--- START ---

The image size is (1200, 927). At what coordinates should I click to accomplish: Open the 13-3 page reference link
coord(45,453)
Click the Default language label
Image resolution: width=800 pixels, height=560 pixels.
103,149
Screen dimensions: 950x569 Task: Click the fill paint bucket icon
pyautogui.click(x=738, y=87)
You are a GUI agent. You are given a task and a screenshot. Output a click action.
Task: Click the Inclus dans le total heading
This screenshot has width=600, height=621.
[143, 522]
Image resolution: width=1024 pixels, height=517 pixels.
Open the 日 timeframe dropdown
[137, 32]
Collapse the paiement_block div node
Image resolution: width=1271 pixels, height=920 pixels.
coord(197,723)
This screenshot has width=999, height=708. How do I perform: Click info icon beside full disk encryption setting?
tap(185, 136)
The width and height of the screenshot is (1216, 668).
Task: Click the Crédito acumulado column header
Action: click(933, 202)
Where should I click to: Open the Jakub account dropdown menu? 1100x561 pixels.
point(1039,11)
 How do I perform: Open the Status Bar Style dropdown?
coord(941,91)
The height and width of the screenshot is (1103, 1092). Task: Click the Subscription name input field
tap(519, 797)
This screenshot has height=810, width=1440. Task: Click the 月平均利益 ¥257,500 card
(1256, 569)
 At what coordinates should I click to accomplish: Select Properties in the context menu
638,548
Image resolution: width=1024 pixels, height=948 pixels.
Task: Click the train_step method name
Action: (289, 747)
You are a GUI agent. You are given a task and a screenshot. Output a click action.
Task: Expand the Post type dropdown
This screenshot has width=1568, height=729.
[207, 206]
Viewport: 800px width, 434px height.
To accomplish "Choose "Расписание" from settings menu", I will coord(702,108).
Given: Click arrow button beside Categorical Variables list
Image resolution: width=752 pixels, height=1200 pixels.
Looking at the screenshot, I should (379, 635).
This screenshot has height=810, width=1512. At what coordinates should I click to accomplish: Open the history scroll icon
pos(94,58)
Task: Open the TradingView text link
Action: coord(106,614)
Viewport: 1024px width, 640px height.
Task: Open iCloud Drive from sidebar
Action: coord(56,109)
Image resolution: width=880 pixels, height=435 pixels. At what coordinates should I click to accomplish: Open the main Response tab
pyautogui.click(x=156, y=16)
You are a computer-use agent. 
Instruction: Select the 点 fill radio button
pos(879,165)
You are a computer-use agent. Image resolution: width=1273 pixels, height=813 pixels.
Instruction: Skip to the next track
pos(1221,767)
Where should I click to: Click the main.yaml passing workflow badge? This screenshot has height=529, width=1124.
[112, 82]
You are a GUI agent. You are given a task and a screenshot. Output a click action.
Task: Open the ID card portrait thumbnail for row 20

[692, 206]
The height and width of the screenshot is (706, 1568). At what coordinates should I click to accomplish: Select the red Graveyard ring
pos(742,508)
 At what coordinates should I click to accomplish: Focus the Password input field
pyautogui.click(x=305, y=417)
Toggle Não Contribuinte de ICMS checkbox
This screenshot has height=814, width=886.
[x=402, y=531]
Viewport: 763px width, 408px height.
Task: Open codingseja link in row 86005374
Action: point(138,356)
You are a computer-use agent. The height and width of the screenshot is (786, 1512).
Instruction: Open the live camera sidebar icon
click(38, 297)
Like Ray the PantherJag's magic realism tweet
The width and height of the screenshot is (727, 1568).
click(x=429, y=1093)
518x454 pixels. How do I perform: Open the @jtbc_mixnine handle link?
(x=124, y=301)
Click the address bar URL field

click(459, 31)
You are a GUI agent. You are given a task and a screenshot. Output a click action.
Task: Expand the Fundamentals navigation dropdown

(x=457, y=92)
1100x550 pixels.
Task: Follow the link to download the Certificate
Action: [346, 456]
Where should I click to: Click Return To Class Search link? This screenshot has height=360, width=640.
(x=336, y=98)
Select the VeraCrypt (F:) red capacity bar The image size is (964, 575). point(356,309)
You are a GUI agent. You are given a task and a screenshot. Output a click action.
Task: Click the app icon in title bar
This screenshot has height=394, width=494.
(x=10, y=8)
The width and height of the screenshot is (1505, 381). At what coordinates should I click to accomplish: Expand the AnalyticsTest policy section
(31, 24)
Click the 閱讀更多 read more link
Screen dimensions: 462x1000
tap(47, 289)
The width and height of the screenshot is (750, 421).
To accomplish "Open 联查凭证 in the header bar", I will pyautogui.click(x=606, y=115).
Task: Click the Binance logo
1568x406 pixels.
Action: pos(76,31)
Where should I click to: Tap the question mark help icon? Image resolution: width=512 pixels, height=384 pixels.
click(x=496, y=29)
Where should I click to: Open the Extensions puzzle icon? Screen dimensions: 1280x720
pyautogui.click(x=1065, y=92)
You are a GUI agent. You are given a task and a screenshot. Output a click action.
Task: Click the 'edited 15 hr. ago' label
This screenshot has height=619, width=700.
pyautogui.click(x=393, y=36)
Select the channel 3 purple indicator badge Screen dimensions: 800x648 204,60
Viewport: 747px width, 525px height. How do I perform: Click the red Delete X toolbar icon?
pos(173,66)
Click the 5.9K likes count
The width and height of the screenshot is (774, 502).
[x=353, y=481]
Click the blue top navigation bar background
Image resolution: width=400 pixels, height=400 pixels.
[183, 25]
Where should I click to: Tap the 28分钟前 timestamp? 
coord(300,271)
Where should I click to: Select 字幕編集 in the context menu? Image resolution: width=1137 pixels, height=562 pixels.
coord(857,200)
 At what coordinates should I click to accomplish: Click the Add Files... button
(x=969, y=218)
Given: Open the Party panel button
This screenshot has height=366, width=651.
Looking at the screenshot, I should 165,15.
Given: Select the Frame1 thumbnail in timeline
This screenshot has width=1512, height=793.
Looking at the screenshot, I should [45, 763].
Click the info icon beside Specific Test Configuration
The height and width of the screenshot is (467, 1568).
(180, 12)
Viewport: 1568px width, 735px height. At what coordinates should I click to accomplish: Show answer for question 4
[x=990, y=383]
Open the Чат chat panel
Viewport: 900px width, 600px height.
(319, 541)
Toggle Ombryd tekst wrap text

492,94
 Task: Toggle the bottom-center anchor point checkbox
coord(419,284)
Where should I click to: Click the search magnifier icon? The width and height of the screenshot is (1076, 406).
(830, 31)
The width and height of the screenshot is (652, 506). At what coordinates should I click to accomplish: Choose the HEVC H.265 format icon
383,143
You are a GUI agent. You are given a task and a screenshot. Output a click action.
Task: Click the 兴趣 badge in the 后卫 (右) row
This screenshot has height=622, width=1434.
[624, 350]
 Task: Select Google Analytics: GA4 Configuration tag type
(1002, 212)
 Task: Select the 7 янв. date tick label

--- END ---

EXERCISE DETAILS – Please show every line of the entries above that contains the word "will".

EXERCISE SOLUTION –
To accomplish "Choose "Расписание" from settings menu", I will coord(702,108).
To accomplish "Open 联查凭证 in the header bar", I will pyautogui.click(x=606, y=115).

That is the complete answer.